Some others have pointed out the plausibility of a crew rotation just before (@02:00Z), CPT going to rest.
At this point (@02:10-02:11), taking in account the large route variation of the AF447, wouldn't the worrying possibilities be: a bad reaction of automation (A/P) to the erroneous airspeeds before their unreliability can be detected (for example A/P & A/THR OFF with TOGA LK which would remain locked: overspeed risk) and/or drifts induced by A/P OFF (a growing bank angle, since the automation did not control it any longer), and/or the risk of overloaded attentions of the crew, stretched between procedures implementation and manual flight: as I see it, a first risk would be to badly react to a false stall alarm (frequent) meaning taking it for real and following the procedures accordingly (risk of overspeed), another risk would be not to pay attention to the growing bank angle, and let it drift in excess (say over 60°-70°) before trying to regain control. The high altitude overspeed/mach buffet has been somewhat debated on pprune, the other is similar to the Adams Air case (but less extreme: for AF 447 the roll would be controlled and the control of altitude close to be regained). Maybe there are other early (@02:10-02:11Z) risks in the chain of events ?

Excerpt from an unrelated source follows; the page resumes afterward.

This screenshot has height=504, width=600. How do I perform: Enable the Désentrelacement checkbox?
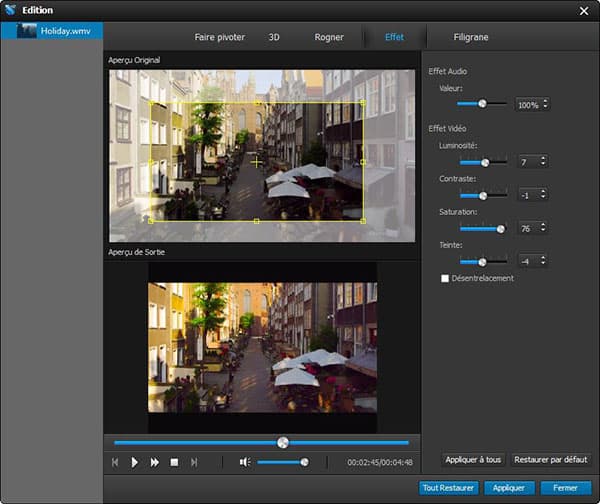(x=445, y=278)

We now know that the crash area could be such that it imply a large route deviation (more than 135°), and a rapid descent (35000 ft over 40-50NM in less than 4mn45sec: -9° of average slope or ~7500 fpm in average). Beyond the high altitude stall/mach buffet, there are also the fully developped flat spin hypothesis, and the engine flame out. Apart the high altitude mach buffet or stall, could the terminal trajectory be explainable by a large initial roll/bank perturbation in cruise at high altitude like the Adam Air ? (possible causes: bank drift that remains unoticed due to task overload & spatial disorientation, only a wing stalls in overspeed, turbulences,...). The time needed to control the large initial bank perturbation would induce a large route deviation and loss of altitude. Maybe also that attempting to control the altitude before having controlled the excess of bank angle would be a bad reaction and would worsen the situation (Adams Air case I think). The terminal conditions described by the BEA reports (A/C en ligne de vol so 0° roll/bank, nose up/tail impact first, vertical compression) suggest that, in the vertical plane, there may have been a rapid loss of altitude initially (much larger than the average 7500 fpm, combined with the large roll pertubation, to control first) followed by a ressource (route stabilized toward E-34) in an attempt to control the altitude, close to its lowest point (vertical speed much lower than the average 7500 fpm), with an incidence (nose up) at the impact/pancacking with the surface. I think that the trajectory would pretty much look (horizontally) like the MM43's illustration (a blunt/short radius turn (with a rapid loss of altitude) and a rectilinear end (which would be the ressource attempt).
Jeff
Adams Air case: Aircraft Accident Report AdamAir PK-KKW (see page 28, the bank angle exceeded 90°, the variations of altitude -35000 ft & route: +250° in ~1min)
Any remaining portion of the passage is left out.